>> begin Entries supplied

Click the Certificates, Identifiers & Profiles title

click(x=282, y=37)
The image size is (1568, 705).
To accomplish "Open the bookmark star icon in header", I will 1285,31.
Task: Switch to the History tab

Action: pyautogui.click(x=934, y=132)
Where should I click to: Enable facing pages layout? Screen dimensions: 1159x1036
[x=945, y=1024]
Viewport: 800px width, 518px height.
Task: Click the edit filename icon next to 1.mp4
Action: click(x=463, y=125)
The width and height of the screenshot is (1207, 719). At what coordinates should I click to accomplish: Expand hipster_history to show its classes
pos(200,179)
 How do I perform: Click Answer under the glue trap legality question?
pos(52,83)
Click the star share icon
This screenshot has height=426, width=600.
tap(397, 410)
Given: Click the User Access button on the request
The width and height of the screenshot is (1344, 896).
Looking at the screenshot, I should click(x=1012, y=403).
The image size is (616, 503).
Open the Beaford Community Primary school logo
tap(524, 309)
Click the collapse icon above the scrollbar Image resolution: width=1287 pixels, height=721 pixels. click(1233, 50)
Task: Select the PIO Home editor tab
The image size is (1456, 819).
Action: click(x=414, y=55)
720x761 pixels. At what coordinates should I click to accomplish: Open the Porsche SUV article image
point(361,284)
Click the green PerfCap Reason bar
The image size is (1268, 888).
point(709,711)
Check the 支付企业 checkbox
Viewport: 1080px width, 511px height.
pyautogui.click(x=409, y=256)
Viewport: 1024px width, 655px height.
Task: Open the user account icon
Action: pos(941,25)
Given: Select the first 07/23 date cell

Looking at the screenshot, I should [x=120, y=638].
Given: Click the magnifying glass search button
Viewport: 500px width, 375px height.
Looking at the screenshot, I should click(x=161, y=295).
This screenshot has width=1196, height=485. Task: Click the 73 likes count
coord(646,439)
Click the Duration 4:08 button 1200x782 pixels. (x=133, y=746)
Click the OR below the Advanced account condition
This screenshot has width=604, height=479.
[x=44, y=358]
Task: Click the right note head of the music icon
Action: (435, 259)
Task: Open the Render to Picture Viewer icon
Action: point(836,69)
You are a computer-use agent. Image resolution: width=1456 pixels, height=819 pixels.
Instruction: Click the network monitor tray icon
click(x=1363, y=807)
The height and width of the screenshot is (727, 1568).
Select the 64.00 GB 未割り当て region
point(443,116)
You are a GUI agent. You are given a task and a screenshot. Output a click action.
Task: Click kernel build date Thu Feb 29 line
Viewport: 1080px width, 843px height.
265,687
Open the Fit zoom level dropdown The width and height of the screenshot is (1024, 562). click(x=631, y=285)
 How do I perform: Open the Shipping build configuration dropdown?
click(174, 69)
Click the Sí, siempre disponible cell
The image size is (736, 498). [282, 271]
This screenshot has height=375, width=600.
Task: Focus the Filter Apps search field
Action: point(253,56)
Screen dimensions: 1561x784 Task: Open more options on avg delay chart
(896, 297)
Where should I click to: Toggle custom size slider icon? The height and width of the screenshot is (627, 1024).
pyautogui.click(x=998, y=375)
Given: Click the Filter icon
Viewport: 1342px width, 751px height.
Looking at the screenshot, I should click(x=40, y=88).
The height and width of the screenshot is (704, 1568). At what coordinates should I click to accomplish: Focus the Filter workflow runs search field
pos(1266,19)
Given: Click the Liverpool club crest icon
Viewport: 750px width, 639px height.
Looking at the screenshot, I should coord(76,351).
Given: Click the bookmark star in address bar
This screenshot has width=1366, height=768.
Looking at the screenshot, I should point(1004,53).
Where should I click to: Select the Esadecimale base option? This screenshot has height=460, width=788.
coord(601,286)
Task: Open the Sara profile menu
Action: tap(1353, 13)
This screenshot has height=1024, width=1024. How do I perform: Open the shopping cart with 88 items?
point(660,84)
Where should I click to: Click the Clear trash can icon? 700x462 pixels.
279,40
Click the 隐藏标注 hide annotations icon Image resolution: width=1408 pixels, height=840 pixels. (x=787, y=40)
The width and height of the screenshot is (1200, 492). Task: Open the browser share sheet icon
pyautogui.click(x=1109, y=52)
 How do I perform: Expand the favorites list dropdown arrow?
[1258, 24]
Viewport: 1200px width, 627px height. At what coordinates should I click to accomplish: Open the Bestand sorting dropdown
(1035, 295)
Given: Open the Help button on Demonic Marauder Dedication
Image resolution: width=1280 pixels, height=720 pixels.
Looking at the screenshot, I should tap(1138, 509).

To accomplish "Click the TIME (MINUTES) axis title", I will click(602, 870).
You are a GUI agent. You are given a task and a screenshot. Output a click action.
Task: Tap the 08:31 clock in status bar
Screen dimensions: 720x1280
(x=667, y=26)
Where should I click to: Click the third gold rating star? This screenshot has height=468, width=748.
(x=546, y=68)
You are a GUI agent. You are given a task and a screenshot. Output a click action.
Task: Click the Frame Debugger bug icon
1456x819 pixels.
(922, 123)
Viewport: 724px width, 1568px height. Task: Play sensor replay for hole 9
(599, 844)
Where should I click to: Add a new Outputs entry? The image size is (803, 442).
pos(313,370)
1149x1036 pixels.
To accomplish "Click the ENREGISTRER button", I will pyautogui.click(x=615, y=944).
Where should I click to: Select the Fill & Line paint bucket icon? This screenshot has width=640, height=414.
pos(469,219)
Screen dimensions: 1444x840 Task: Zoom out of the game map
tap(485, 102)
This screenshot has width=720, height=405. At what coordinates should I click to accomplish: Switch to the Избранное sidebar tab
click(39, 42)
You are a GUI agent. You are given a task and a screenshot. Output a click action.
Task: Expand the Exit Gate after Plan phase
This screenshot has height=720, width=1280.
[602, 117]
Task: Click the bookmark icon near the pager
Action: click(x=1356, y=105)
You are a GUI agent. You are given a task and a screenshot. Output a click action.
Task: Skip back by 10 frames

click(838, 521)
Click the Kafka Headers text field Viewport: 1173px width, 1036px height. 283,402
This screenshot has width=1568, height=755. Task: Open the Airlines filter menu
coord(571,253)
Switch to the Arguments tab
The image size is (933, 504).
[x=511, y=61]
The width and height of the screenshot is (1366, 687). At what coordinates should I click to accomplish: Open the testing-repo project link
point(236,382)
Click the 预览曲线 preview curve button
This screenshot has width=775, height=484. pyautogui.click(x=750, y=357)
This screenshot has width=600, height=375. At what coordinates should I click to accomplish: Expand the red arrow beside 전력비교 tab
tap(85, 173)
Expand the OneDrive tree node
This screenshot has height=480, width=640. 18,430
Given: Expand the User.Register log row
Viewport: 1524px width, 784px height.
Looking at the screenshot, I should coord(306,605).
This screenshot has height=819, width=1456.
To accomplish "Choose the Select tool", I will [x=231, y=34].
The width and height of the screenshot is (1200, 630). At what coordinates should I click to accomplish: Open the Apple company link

>> end Entries supplied

■ What to work on:
Transcribe the entries from the first line through the line containing "Looking at the screenshot, I should [x=120, y=638].", including both ends.

■ Full output:
Click the Certificates, Identifiers & Profiles title

click(x=282, y=37)
The image size is (1568, 705).
To accomplish "Open the bookmark star icon in header", I will 1285,31.
Task: Switch to the History tab

Action: pyautogui.click(x=934, y=132)
Where should I click to: Enable facing pages layout? Screen dimensions: 1159x1036
[x=945, y=1024]
Viewport: 800px width, 518px height.
Task: Click the edit filename icon next to 1.mp4
Action: click(x=463, y=125)
The width and height of the screenshot is (1207, 719). At what coordinates should I click to accomplish: Expand hipster_history to show its classes
pos(200,179)
 How do I perform: Click Answer under the glue trap legality question?
pos(52,83)
Click the star share icon
This screenshot has height=426, width=600.
tap(397, 410)
Given: Click the User Access button on the request
The width and height of the screenshot is (1344, 896).
Looking at the screenshot, I should click(x=1012, y=403).
The image size is (616, 503).
Open the Beaford Community Primary school logo
tap(524, 309)
Click the collapse icon above the scrollbar Image resolution: width=1287 pixels, height=721 pixels. click(1233, 50)
Task: Select the PIO Home editor tab
The image size is (1456, 819).
Action: click(x=414, y=55)
720x761 pixels. At what coordinates should I click to accomplish: Open the Porsche SUV article image
point(361,284)
Click the green PerfCap Reason bar
The image size is (1268, 888).
point(709,711)
Check the 支付企业 checkbox
Viewport: 1080px width, 511px height.
pyautogui.click(x=409, y=256)
Viewport: 1024px width, 655px height.
Task: Open the user account icon
Action: pos(941,25)
Given: Select the first 07/23 date cell

Looking at the screenshot, I should [x=120, y=638].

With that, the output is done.